Grey LaJoie, a senior creative writing student, said the backlash Trump received seems to suggest he is losing any lead he had against Democratic presidential candidate Hillary Clinton.
“But what’s interesting to me about that public response, is that now I know how many people weren’t paying attention to him because that’s just so standard,” LaJoie said. “When I saw that tape, I wasn’t shocked. It was totally what I had come to expect from Trump, so I’m glad that the tape surfaced.”
However, LaJoie said he is shocked this recording is what finally resulted in an overwhelming public outcry.
“He makes crazy statements almost every single day,” LaJoie said. “He says stuff that would force anybody else to resign.”
Since The Washington Post’s publication, multiple reports describing similar incidents have been released. Two women, Jessica Leeds and Rachel Crooks, told The New York Times they were sexually assaulted by Trump.
Cassandra Searles, who was a contestant in the 2013 Miss USA pageant, said Trump groped her and invited her to his hotel room. Trump owned the Miss USA pageant from 1996 to 2015.
Mindy McGillivray said she was groped by Trump 13 years ago at his Mar-a-Lago resort.
Republican politicians have expressed mixed reactions. Around 160 of the 331 Republican governors and members of Congress have condemned his comments, but they still endorse him and more than two dozen have said he should end his presidential bid entirely. Some withdrew their endorsements while others backpedalled their withdrawn endorsements by saying they will support him in order to keep the Republican Party united.
Farb said he does not understand how anyone can continue to endorse Trump.
“I think a lot of people currently in the Republican Party have eyes on them to see whether they’re going to make a move one way or another,” Farb said. “I would definitely abandon ship. Between that recording and so many other things he’s been caught saying recently, it’s just very socially irresponsible.”
LaJoie said some Republican politicians are looking out for themselves at this point.
“Most of those guys are probably trying to save their own tails, but some of them I think do have actual integrity and morals,” LaJoie said. “Especially the guys who have been denouncing him from the beginning, which makes me happy when I can see the humanity in the opposing side. That gives me some hope.”

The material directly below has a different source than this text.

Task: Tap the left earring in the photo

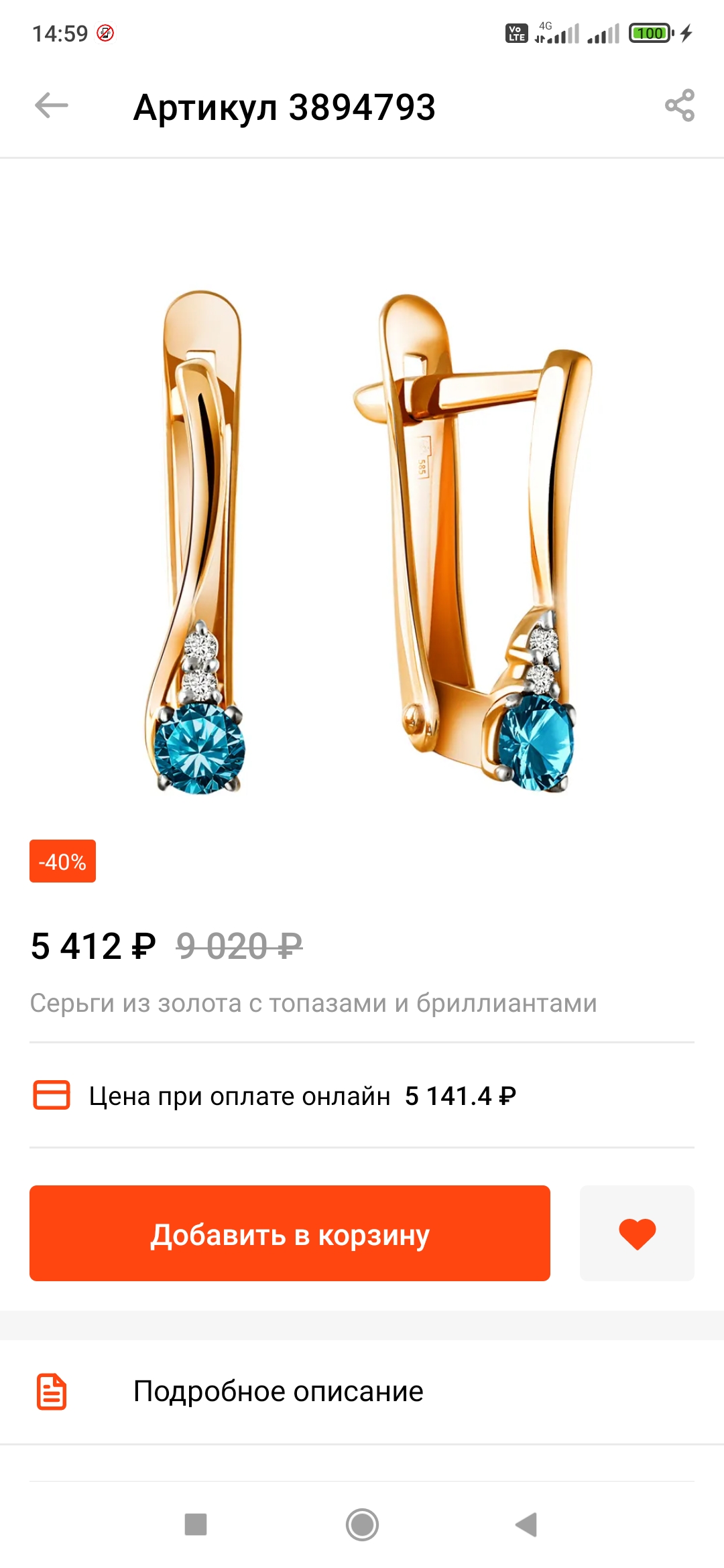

According to a Reuters/Ipsos poll, one-in-five Republicans say Trump’s comments about women disqualify him from the presidency.
Farb found the poll result surprising.
“It’s shocking to know that 80 percent of Republicans do not find that as something he should be disqualified for,” Farb said. “If Obama had been caught saying that, he absolutely would not have been able to win the presidency.”
Jordan Bonner, a junior mechatronics student, said Trump’s comments cannot be disqualifying since there is nothing illegal about them.
“Unfortunately, his comments don’t violate any laws, just like what they say about Hillary technically doesn’t violate any laws,” Bonner said. “So there’s no legal action to pursue. I don’t condone his comments, but I don’t think there’s any legal basis there. He’s not painting himself in a good light at all.”
LaJoie said Trump’s presidential run has damaged the reputation of the Republican Party.
“It is sort of shattering this ideal that Republicans hold themselves to of being the moral party or the Christian party,” LaJoie said. “Trump is definitely ruining that for them.”